Give the lines from the line with "Task: Open the Financials tab" up to and including the line with "Open the Print" as a numbered list, leaving out blank lines.

Data listing
>> START

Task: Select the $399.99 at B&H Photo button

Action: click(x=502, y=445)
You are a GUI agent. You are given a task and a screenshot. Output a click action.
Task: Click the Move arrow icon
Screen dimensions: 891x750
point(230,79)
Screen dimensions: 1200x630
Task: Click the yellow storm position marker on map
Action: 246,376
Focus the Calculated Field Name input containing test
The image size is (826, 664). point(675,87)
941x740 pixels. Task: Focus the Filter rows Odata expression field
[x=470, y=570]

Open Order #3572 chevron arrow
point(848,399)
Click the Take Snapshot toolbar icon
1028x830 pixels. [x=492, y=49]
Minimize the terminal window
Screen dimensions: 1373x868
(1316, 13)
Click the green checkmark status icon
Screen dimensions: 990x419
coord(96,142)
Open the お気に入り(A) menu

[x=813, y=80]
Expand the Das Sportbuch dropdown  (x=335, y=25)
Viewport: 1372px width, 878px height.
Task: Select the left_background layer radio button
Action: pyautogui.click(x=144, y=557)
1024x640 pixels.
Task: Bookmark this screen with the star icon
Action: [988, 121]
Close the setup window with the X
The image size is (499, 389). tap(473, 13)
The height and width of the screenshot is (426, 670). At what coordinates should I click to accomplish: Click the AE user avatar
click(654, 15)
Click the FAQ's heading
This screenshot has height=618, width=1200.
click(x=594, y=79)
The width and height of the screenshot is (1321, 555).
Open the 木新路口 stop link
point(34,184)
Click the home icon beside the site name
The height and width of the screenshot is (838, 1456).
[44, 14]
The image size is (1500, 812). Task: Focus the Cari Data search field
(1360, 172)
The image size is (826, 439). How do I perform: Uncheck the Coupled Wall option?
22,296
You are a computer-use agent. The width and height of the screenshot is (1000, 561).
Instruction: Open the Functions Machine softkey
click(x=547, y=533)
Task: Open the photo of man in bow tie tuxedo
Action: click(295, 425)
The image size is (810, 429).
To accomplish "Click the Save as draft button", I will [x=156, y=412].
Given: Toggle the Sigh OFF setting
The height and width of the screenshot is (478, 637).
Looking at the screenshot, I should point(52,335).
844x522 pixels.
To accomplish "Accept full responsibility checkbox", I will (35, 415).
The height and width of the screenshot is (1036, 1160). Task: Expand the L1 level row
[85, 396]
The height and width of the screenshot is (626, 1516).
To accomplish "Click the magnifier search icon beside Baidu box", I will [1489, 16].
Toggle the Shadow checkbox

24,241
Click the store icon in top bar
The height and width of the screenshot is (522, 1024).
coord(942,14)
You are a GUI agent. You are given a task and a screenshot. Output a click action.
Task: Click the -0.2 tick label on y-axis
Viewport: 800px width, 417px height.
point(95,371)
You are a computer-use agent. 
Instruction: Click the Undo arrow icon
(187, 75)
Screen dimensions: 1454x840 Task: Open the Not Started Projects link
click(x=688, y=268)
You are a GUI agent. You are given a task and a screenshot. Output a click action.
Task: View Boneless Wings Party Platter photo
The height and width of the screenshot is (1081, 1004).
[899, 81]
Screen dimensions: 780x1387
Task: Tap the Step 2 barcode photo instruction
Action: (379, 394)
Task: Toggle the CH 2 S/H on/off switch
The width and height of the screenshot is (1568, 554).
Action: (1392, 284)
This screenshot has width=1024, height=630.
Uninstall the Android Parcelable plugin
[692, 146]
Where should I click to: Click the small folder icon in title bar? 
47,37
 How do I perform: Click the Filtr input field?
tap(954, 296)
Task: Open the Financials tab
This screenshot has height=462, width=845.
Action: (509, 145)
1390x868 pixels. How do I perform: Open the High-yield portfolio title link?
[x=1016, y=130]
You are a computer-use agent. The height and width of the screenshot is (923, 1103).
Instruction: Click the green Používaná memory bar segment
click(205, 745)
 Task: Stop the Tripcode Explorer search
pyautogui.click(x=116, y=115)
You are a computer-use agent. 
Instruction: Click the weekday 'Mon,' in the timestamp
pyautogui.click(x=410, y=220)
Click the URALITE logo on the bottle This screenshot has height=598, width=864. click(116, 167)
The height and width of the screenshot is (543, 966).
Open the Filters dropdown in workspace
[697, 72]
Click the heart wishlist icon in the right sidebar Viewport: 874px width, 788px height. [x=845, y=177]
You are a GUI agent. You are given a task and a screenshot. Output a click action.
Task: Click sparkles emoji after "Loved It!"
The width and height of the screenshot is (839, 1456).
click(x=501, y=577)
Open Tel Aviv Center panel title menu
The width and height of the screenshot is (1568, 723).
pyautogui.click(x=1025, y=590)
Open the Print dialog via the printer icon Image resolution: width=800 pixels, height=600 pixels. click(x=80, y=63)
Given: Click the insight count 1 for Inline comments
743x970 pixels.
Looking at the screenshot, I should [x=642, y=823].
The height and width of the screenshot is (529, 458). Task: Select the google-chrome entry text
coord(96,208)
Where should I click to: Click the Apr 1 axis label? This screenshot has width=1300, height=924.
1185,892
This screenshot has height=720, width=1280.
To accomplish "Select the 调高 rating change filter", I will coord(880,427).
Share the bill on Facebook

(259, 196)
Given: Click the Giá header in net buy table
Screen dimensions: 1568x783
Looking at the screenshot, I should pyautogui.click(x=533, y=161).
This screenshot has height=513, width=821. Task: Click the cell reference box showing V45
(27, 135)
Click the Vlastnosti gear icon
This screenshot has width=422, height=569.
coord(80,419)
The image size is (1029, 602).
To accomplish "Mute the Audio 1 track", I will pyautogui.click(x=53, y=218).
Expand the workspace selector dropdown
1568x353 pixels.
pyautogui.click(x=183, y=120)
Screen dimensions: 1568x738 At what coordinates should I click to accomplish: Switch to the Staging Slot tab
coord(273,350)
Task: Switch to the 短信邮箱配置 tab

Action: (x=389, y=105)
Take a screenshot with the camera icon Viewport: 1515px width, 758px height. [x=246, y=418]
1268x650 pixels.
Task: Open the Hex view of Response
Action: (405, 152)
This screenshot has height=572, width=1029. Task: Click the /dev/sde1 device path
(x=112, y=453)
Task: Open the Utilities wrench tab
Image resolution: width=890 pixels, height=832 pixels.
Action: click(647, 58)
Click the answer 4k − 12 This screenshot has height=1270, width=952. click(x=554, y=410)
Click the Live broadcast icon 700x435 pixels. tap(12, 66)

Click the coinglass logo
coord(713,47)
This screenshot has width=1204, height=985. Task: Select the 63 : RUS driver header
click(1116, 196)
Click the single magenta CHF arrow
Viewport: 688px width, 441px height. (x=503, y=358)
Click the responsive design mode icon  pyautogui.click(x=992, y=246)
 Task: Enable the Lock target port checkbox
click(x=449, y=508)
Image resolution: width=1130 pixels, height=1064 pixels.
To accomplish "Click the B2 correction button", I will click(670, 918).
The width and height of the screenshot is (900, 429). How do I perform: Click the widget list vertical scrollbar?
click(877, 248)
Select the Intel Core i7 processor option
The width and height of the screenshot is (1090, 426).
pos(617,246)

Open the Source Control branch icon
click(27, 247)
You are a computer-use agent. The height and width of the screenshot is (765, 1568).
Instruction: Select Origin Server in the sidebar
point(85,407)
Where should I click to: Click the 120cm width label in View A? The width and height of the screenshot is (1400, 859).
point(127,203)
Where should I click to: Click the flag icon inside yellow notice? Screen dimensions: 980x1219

>> END

* **OUTPUT**
1. Task: Open the Financials tab
2. This screenshot has height=462, width=845.
3. Action: (509, 145)
4. 1390x868 pixels. How do I perform: Open the High-yield portfolio title link?
5. [x=1016, y=130]
6. You are a computer-use agent. The height and width of the screenshot is (923, 1103).
7. Instruction: Click the green Používaná memory bar segment
8. click(205, 745)
9.  Task: Stop the Tripcode Explorer search
10. pyautogui.click(x=116, y=115)
11. You are a computer-use agent. 
12. Instruction: Click the weekday 'Mon,' in the timestamp
13. pyautogui.click(x=410, y=220)
14. Click the URALITE logo on the bottle This screenshot has height=598, width=864. click(116, 167)
15. The height and width of the screenshot is (543, 966).
16. Open the Filters dropdown in workspace
17. [697, 72]
18. Click the heart wishlist icon in the right sidebar Viewport: 874px width, 788px height. [x=845, y=177]
19. You are a GUI agent. You are given a task and a screenshot. Output a click action.
20. Task: Click sparkles emoji after "Loved It!"
21. The width and height of the screenshot is (839, 1456).
22. click(x=501, y=577)
23. Open Tel Aviv Center panel title menu
24. The width and height of the screenshot is (1568, 723).
25. pyautogui.click(x=1025, y=590)
26. Open the Print dialog via the printer icon Image resolution: width=800 pixels, height=600 pixels. click(x=80, y=63)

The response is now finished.